A poll has revealed that 89 per cent of Jewish students in France have experienced some form of antisemitism, while nearly half (45 per cent) of non-Jewish students say they have witnessed an antisemitic act.
An Ifop study conducted at the request of the Union of Jewish Students of France (UEJF) found that 85 per cent of those surveyed had been subjected to some kind of remark with an antisemitic trope, 75 per cent said they had endured “jokes about the Holocaust or Jews,” 42 per cent had experienced an anti-Jewish insult, and one in five experienced some form of a physical “antisemitic assault.”
“In an effort to stick as close as possible to the reality on the ground, we compared these answers to those given by non-Jewish students, and 45 per cent of them say that they have witnessed at least one antisemitic act during their studies, which gives an idea of the scale of the phenomenon,” Frédéric Dabi, Deputy Director General of Ifop, told L’Express.
Of those Jewish students who were victims of antisemitism, only one per cent said that they went to the police, while eight per cent made a report to the university. Nearly one in five (19 per cent) did nothing for fear of reprisals while 58 per cent said they tried to resolve the situation themselves with the individuals concerned.
The survey also revealed that 68 per cent of all students felt that “Jews are unfairly attacked when things go wrong.”

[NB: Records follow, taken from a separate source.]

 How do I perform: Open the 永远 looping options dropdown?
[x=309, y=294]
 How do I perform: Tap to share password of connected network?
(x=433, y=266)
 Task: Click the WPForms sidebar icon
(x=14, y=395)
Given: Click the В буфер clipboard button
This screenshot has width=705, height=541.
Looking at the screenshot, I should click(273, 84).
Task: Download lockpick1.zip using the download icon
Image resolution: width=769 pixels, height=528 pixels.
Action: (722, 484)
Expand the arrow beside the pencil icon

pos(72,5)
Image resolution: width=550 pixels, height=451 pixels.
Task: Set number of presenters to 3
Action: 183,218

Breitbart London reported in February that France had seen a 73 per cent rise in the number of antisemitic incidents in 2018, while in neighbouring Germany attacks against the Jewish community have increased by 60 per cent.
More and more Jews are feeling so unsafe in Europe that they are moving to Israel in large numbers, with statistics revealing there were more than 5,000 departures from France in 2016, 7,900 left in 2015, and 7,231 in 2014. In total, 40,000 French Jews have emigrated since 2006.

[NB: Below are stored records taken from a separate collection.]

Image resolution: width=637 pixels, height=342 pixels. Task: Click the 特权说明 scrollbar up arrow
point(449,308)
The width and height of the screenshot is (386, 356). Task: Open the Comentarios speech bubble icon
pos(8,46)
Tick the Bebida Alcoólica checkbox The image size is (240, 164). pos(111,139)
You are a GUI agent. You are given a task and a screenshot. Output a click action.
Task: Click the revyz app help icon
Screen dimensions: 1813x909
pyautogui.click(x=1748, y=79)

There have been high-profile killings of French Jews by Muslim migrants in recent years, notably that of Dr. Sarah Halimi who was beaten and thrown from the balcony of her Paris apartment in 2017 by her neighbour, a radical Islamic extremist named Kobili Traore.
According to investigators, the Malian immigrant allegedly shouted “Allah hu Akbar!” as he attacked the 65-year-old woman, whose daughter also claimed Traore had called her a “dirty Jewess.”